We leave it to the reader to ponder this statement, weighed against the reply received. We are more than sure that ‘Migration Documents’ at ‘Brandenburg, Brandenburg in Bremen, Germany‘ will not be held accountable, no more than Yogi Bear in Yellowstone Park (buried in the annals of ICANN). We are sure the authorities also won’t be grateful for this great domain registration record, once due process has been followed and the waste of their precious resources.

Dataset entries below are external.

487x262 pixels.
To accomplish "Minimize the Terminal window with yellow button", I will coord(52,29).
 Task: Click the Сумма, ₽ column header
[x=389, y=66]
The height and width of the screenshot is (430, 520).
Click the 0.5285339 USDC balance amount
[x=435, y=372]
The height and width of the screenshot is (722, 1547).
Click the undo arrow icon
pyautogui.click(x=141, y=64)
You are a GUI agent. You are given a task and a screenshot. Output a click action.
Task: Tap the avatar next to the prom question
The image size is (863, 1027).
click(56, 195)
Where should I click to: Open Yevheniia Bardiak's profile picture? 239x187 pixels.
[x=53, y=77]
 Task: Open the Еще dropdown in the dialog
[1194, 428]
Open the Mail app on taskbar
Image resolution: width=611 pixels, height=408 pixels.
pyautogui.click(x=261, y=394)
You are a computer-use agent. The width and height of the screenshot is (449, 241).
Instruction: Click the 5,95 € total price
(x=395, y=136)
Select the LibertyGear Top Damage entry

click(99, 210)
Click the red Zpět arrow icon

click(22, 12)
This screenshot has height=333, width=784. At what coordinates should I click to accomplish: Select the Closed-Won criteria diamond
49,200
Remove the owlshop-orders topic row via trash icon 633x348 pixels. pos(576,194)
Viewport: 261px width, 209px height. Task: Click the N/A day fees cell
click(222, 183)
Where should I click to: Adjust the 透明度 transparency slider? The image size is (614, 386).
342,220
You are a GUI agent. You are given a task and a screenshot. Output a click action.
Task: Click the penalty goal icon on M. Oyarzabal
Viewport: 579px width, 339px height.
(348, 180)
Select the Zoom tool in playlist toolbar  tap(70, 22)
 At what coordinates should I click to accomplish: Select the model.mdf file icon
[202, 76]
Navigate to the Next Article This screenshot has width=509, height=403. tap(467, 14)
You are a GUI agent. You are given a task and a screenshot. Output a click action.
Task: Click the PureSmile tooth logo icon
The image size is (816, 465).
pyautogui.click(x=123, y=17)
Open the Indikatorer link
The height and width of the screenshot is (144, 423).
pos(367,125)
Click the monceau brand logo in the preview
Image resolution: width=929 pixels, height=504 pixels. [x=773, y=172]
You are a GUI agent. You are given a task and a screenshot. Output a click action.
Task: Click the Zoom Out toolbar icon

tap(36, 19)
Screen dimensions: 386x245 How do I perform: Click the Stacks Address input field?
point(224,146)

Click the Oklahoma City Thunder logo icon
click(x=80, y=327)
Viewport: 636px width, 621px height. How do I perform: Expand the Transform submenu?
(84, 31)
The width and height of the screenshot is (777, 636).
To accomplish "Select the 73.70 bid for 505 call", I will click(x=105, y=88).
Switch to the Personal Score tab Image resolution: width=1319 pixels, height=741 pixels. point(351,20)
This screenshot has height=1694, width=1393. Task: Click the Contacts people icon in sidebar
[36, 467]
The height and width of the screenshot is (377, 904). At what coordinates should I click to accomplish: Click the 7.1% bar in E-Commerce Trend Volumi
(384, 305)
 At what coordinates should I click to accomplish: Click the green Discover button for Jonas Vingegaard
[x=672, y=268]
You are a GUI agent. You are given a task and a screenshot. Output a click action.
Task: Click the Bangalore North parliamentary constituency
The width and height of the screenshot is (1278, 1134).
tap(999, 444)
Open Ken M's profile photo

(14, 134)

So much song and dance about five domains? Surely not? All the time and money spent, would have been better spent in understanding the nature of Cameroonian fruad. The Brandenburg registrant is most likely a bit south on another continent in another country. The very problem and parties that were allowed to destroy the legitimate pet trade online, as highlighted by a US BBB report, is also responsible for these types of frauds. We only have to search for “undetectable counterfeit money” on Google to see over 200,000 results, many linked to bespoke domains. Enter registrar responsibility. This problem is just as pervasive as pet scams. Ditto “fake/real” passports and other government issued documents. Likewise other forms of abuse that have the authorities reeling from dya to day, overwhelmed by cyber crime complaints and reported losses ever increasing annually.
Newflash: Apparently certain Registrars and contracted parties don’t read the news. Law enforcement is overwhelmed with all the cyber fraud and can impossibly attend to all the fraud on the net. Yet this attitude allows even more DNS abuse to happen, worsening the problem. Allowing invalid registration data into the system, then hiding it in the name of the GDPR for a fake business, even less so.
Certain ICANN contracted parties are quick to absolve themselves from responsibility. They do not want their cash cows to seek refuge at a competitor. Law enforcement is made the scapegoat and given the responsibility to clean up all this abuse on the net and for failing to. The consumer count mounts daily, victims that will never see justice or restitution.
Why are registrars absolved from responsibility for the problem. Making law enforcement responsible for consumer protection in DNS abuse is inappropriate. At best law enforcement is mitigation after the fact of harm done. Law enforcement is bound by jurisdiction, law enforcement needs a victim report, law enforcement has to measure loss vs potential for success, cost of prosecution etc, all belying the self-serving ICANN logic.
Why all the bottoms-up processes if they are not implemented in reality and can be gamed? Why ask for community involvement to develop processes, but to then allow violation of such? Is ICANN looking for disciples, or true balanced input and a balanced result?
Currently turds are being gold-plated, wrapped up in gift wrap and worshiped. But once we remove the wrappings, it still remains a turd. Why wrap clearly malicious domains in pomp and due process? It serves nobody except a select few in self blinding or profiteering by nefarious actors and a rush-to-the-bottom self-destructive model for the internet to the detriment of consumers. This undermines the very credibility of the internet.
What protection does ICANN and it’s contracted parties offer the common consumer, the natural person?